→ **REQUIREMENT**: Copy out the lines of the records from the one containing "Find the location" through the one containing "(378, 415).", with both of those lines included.

----- PROVIDED INFORMATION

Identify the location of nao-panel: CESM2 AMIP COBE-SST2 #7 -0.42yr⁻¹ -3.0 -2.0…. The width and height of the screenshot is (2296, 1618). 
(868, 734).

----------
----- PROVIDED INFORMATION

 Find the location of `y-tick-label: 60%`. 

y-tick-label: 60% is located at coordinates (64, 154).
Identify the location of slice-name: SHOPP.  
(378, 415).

----------

→ **RESULT FOR THIS EXERCISE**:
 Find the location of `y-tick-label: 60%`. 

y-tick-label: 60% is located at coordinates (64, 154).
Identify the location of slice-name: SHOPP.  
(378, 415).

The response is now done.